Die deutsche Schweineindustrie hat die Landes- und Regionalregierungen aufgefordert, die Kapazitäten in Schlachthöfen zu erhöhen, um die wachsenden Rückstände zu verringern.
Durch zuvor verhängte Beschränkungen aufgrund von Corona-Infektionen im Personal hatte sich bereits ein Rückstau von zehntausenden schlachtreifen Schweinen aufgebaut. Dieses Problem ist nach wie vor nicht gelöst. Da nun auch in Deutschland Afrikanische Schweinepest festgestellt wurde, darf Deutschland kein Fleisch mehr exportieren, was noch größere Rückstände in der Fleischindustrie zur Folge hat.
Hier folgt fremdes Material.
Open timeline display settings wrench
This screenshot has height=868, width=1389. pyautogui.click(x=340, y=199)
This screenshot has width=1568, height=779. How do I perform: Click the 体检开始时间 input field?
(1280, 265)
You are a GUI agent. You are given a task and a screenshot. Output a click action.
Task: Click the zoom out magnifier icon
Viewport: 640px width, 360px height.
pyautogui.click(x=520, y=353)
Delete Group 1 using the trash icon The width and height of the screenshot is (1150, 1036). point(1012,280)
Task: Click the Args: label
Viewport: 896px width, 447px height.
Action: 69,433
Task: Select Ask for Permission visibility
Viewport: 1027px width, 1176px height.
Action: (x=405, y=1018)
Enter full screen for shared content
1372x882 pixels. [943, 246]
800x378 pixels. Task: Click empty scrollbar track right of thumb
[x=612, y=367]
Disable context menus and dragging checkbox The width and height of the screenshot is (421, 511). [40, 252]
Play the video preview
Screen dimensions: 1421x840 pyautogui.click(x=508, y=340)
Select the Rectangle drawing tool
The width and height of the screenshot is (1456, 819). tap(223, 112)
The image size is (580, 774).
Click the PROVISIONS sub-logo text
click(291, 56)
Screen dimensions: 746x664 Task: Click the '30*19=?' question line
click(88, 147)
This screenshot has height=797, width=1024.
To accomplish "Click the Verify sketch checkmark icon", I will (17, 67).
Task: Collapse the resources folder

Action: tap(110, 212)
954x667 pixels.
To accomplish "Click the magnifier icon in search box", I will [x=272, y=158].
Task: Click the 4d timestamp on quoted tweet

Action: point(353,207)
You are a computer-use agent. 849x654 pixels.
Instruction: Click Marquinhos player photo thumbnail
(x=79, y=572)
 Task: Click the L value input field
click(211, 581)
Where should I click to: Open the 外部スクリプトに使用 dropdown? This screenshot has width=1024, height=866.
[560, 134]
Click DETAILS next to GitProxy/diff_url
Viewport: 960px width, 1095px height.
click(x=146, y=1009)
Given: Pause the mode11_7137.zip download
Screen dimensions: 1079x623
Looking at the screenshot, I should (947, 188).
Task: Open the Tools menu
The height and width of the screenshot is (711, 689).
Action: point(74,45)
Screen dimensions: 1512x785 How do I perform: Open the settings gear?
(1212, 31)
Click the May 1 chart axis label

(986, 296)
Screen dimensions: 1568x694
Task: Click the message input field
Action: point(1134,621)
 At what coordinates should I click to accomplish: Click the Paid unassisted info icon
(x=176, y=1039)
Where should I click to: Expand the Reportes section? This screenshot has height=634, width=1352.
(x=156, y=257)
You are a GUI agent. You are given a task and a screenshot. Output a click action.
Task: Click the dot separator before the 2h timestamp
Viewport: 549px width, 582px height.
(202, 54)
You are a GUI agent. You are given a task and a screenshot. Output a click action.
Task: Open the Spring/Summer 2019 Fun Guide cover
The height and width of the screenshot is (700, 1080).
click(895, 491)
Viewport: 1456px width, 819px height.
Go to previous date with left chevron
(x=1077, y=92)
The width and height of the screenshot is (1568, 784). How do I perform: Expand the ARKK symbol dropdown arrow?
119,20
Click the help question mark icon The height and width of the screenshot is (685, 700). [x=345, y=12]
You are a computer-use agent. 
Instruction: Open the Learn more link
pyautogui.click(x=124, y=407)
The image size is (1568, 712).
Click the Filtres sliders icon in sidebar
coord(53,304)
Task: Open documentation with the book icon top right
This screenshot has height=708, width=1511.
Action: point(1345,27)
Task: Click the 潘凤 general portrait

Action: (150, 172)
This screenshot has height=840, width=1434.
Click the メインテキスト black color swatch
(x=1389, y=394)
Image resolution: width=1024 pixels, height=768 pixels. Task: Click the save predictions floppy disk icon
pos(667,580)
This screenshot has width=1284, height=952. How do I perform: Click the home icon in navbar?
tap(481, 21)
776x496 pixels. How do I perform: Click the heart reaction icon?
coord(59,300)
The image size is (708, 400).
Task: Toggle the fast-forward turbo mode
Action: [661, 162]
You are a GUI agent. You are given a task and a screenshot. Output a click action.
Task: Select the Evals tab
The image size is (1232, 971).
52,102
„Schweinehalter erleben derzeit eine absolute Notsituation, vor der wir seit Wochen und Monaten auf allen Ebenen mit Ministerien, Behörden und dergleichen gewarnt haben“, sagte Herr Staack von der deutschen Branchenorganisation ISN. „Diese Notsituation erfordert besondere Maßnahmen von allen Seiten. Es muss alles unternommen werden, um einen Zusammenbruch der Lieferkette zu verhindern.“
Die ISN erklärte, dass Ferkelerzeuger und Mastschweinehalter sich in einer „Notsituation“ befinden. Neben der „katastrophalen Preissituation“ (bei der die Preise von einem Tag auf den anderen von 1,47 € auf 1,27 € absackten, sich seitdem aber stabilisieren) kämpfen sie mit Rückständen bei der Verarbeitung der Tiere. Dadurch drohen deutschen Schweinezüchtern überfüllte Ställe.
„Die Tatsache, dass sich die Corona-Krise und das Exportverbot für afrikanische Schweinepest jetzt verbinden, macht die Lage für Ferkelerzeuger und Mastschweine dramatisch“, sagte Staack. „Die derzeit katastrophale Preislage ist fatal. Wenn außerdem die Produzenten von Ferkeln und Mastschweinen immer weniger in der Lage sind, ihre Tiere auf den Markt zu bringen, wird die aktuelle Situation zu einer greifbaren Notsituation.“ Diese „Stau“ auf dem Schlachtschweinemarkt habe einen Dominoeffekt auf den Absatz von Ferkeln, fügte er hinzu.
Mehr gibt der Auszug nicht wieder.